CASTIGO RECÍPROCO
Lo único que recuerdo con claridad del
régimen franquista, es la muerte del dictador. Aquel día no tuvimos colegio.
Hago este apunte para situar en el tiempo mi historia.
Mis padres no tenían eso que llaman “mano
larga”, fueron contados los sopapos que nos propinaron a mis dos hermanas y a
mí, bien es cierto que alguno hubo, era la época en la que una de las máximas
para educar a un niño era aquello de: más vale un azote a tiempo...
Mi padre llegaba a casa todos los días
sobre las tres de la tarde, aparcaba su furgoneta Renault blanca frente a la
vivienda y hacía sonar el claxon intentando reproducir la musiquilla esa de:
“una
copita, de Ojén.
Para los niños, también”
Era su señal para que los tres niños
saliéramos escopetados a coger las bolsas o cajas que traía en la furgoneta y
meterlas en la casa. No existía excusa, cualquier asunto quedaba pospuesto.
Nada era más importante que acudir raudo a la llamada. Creo que aquella
melodía, fue la banda sonora de mi niñez.
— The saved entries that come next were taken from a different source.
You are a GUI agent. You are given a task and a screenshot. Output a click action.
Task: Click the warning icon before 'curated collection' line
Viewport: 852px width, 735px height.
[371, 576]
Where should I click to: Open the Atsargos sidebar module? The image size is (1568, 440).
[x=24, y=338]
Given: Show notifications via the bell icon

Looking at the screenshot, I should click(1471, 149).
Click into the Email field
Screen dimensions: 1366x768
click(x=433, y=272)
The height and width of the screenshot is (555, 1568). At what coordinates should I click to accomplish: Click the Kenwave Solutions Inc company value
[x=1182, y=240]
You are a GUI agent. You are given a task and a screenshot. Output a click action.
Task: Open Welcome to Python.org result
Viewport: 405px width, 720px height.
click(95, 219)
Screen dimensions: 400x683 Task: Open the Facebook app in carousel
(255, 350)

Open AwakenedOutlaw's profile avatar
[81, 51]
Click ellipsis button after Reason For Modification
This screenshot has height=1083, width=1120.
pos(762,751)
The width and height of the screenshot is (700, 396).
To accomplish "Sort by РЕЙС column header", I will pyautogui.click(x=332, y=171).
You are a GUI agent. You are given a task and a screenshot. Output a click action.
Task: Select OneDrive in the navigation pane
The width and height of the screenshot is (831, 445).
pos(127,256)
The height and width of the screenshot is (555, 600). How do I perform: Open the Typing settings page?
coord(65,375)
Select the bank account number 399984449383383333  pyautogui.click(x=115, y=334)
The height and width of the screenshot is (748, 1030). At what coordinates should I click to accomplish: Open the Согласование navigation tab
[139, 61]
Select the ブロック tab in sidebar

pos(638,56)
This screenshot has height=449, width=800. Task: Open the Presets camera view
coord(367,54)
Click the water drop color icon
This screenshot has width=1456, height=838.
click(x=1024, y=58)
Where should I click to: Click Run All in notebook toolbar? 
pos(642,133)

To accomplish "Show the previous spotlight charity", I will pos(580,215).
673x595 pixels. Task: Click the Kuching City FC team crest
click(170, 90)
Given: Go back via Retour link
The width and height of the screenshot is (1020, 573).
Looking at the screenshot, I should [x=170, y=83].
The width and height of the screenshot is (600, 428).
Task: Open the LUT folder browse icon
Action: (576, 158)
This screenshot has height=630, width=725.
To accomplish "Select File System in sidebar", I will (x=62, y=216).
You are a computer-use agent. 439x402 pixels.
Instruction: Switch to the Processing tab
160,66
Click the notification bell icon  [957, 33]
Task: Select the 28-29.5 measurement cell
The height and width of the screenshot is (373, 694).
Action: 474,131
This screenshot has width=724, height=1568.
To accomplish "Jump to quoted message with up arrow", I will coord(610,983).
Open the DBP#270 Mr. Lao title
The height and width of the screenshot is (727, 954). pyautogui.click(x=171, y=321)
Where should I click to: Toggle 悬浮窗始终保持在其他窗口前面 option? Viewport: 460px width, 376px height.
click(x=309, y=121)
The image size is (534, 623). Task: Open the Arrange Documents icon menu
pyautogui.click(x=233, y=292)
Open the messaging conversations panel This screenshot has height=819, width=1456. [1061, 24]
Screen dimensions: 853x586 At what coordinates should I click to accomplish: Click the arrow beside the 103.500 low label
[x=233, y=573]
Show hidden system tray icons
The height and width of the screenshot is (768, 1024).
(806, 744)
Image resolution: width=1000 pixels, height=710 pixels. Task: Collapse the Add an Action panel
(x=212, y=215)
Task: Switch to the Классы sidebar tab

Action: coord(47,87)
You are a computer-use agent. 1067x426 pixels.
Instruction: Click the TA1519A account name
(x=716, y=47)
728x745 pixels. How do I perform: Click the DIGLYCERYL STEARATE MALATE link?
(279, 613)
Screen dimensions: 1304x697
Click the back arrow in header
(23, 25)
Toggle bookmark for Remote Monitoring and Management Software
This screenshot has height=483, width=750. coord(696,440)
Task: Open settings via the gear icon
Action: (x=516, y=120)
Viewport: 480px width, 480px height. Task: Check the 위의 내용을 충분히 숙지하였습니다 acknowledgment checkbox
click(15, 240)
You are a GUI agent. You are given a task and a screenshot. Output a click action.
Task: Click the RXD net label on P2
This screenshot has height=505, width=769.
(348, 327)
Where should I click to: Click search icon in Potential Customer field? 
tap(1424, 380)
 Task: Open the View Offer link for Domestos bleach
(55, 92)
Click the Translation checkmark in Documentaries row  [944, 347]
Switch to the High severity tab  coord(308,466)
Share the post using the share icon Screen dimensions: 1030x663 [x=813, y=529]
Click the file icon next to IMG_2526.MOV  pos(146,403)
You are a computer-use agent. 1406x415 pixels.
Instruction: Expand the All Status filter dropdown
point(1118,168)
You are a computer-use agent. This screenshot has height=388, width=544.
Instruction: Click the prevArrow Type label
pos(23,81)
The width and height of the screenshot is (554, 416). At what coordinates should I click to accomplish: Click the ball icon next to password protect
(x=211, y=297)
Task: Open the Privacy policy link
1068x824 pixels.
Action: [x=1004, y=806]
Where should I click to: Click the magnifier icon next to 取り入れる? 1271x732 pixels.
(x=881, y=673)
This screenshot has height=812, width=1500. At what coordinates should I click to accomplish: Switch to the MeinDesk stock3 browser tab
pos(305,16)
El día del fallecimiento de Franco,
lluvioso a más no poder, el arrabal donde vivíamos se había convertido en un
mosaico de charcos y barro, por entonces las calles eran de cantos sueltos y
tierra. En mi inocencia infantil, estaría entretenido con alguna mandanga, no
me di cuenta de la hora y... sonó la maldita bocina como si fuera una diana
militar. Sobresaltado, sin reparar en que calzaba unas zapatillas de franela a
modo de chanclas, arranqué a correr tropezando y estuve a punto de estampar mi
cabeza contra la puerta de la calle, recién abierta por mis más previsoras
hermanas.
Agachado, vi llegar a mi madre, casi con
cara de delincuente y dispuesta a despabilarme.
—Pero cacho meita, no ves que ha jarreao
y está todo lleno charcos... ¡ponte las botas, coña!
Al tiempo que me gritaba, me lanzó una
guantazo que esquivé como pude. Su mano resbaló sobre los pelos de mi coronilla
e impactó contra el macizo marco de la puerta. Ahora sus gritos eran de dolor.
Me escabullí, y con la mayor urgencia me calce.
Llegué a la furgoneta ya descargada por
mis hermanas. Mi padre traía bajo el brazo el periódico. Me acerqué despacio,
iba a tratar de darle explicaciones de lo ocurrido. La mano de mi padre
abanicando al aire me puso en guardia.
—¡Ven acá, cancín! ¿Qué hacías, pensar en
las musarañas?
Giré para escapar y él alargó su brazo
para propinarme una azotaina que llegó raspada a mi trasero. El escorzo por
sacudirme le hizo resbalar y caer cual largo era.
El resto de aquel día lo pasé amohinado y
simulando sollozos. Mis padres, pasaron del enojo, al dolor, y al final, a la
risa... cada uno, respectivamente, con su dedo meñique escayolado.